Home / Pozostałe / Lusz, czyżby prawdziwy powód naszego istnienia?

Lusz, czyżby prawdziwy powód naszego istnienia?

W świecie alternatywnej wiedzy i ukrytych teorii duchowych istnieje termin, który pozostaje niemal nieznany szerszemu odbiorcy, a który, według niektórych, jest kluczem do zrozumienia, po co istnieje ludzkość. Chodzi o lusz – subtelną, energetyczną substancję, której pożądają istoty wyższe, niefizyczne, a być może nawet pozaziemskie.

Czym jest lusz?

Według Roberta Monroe’a, pioniera badań nad świadomością poza ciałem, „lusz” to energia emocjonalna produkowana przez ludzi i inne istoty świadome. Jest to „produkt uboczny” naszych doświadczeń, zarówno cierpienia, jak i miłości, lęku, ekstazy, wojny, duchowych przebudzeń. To emocjonalna esencja, którą, jak twierdzą niektórzy, karmią się byty z wyższych wymiarów, lub którą wykorzystują do nieznanych celów.
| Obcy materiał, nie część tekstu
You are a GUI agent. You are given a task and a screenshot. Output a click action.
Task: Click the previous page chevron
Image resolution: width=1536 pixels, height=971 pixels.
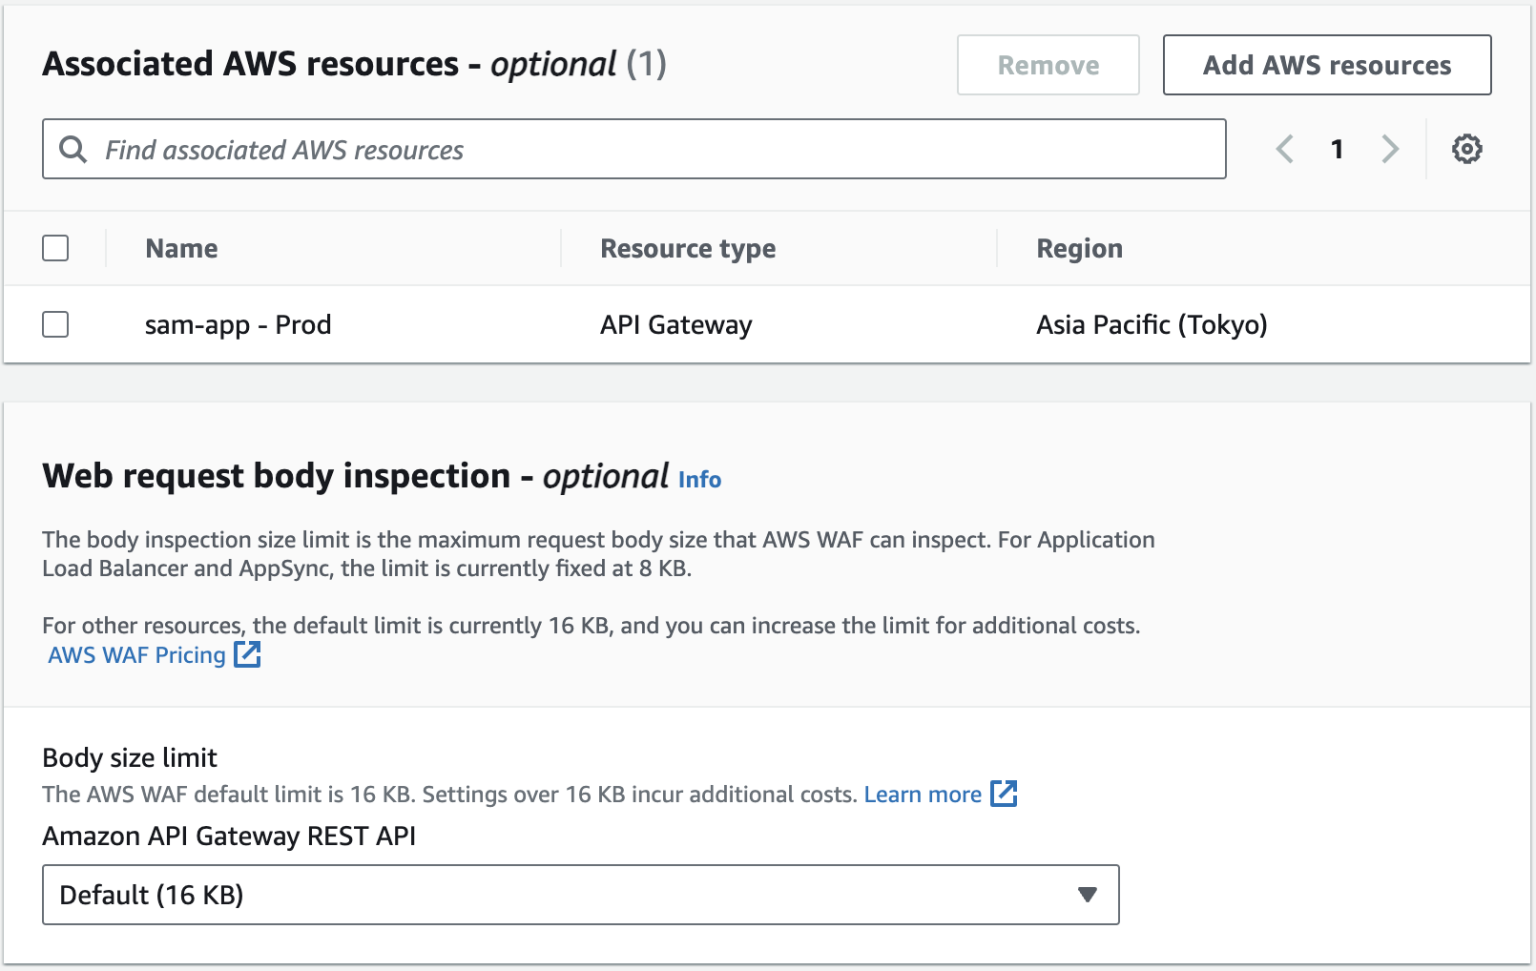[x=1285, y=149]
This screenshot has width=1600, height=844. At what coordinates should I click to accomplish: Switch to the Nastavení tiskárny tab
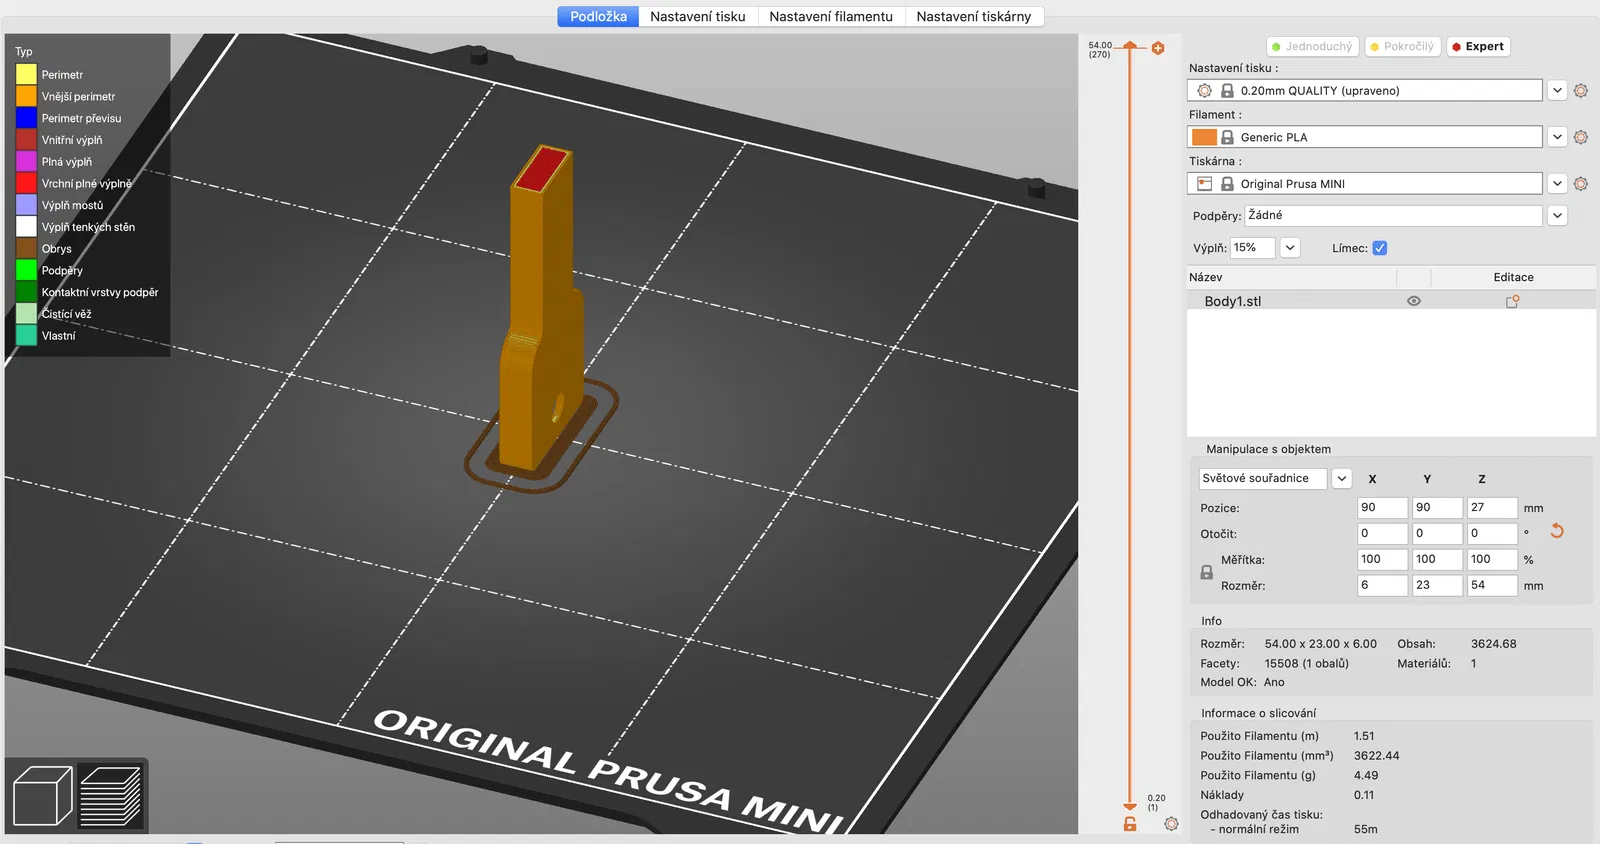point(974,17)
Monroe sugerował, że Ziemia jest swoistą „farmą luszu”, na której ludzie – nieświadomi swojej roli – generują ten energetyczny zasób poprzez życie pełne emocji, cierpień i dylematów. Czy zatem nasze istnienie nie służy nam, ale… komuś innemu?

Czy jesteśmy tylko dostawcami energii?

Niektórzy porównują koncepcję luszu do teorii znanej z filmu Matrix, gdzie ludzie służą jako biologiczne baterie dla systemu, którego nie rozumieją. Według tych teorii, wojny, kryzysy, religie, a nawet popkultura, mają stymulować emocje i wzmacniać „produkcję luszu”. Nawet duchowy rozwój może być częścią większego planu – jeśli jego efektem są intensywne przeżycia, które zostają „zebrane” przez niewidzialnych obserwatorów.

A jeśli to prawda?

Jeśli lusz rzeczywiście istnieje, czy mamy kontrolę nad tym, co z nim się dzieje? Czy jesteśmy biernymi generatorami energii dla istot, które żywią się naszymi emocjami? A może mamy możliwość świadomego zarządzania swoim życiem i emocjami, przerywając cykl energetycznego wykorzystywania?

To jedna z tych teorii, która budzi niepokój, bo dotyka samego sensu istnienia. Ale może warto ją poznać. Może właśnie to jest pierwszy krok do wyjścia z systemu.